Dottorato di Ricerca in Storia e Analisi delle Culture Musicali e
Curriculum “Storia e Analisi delle Culture Musicali” del
Dottorato di Ricerca in Musica e Spettacolo
Nono Seminario Annuale dei Dottorandi
10 e 11 febbraio 2015
Aula di Storia della Musica “Nino Pirrotta”
IV Piano, Edificio di Lettere e Filosofia
Come ogni anno l’attività dei dottorandi in Storia e Analisi delle Culture Musicali
trova uno spazio di confronto all’interno della programmazione accademica.

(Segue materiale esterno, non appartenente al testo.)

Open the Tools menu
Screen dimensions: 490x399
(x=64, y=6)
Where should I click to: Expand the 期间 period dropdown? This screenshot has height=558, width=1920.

Gli
iscritti al terzo anno e i dottorandi in consegna propongono una relazione su alcuni
risultati o nodi teorico-metodologici della propria ricerca. Il convegno, aperto a tutti,
è introdotto da una lezione magistrale di Fabrizio Della Seta, insigne studioso
verdiano, sul Trovatore.
Programma
Martedì 10 febbraio
11:30
Lezione magistrale
Fabrizio Della Seta (Università di Pavia)
Per una nuova interpretazione del “Trovatore”
Pausa pranzo
14:30
Ernesto Pulignano
La segmentazione del testo operistico: “Falstaff”
15:00
Alessandro Maràs
Dal surrealismo al Surrealismo: musiche per “Les Mamelles de Tirésias”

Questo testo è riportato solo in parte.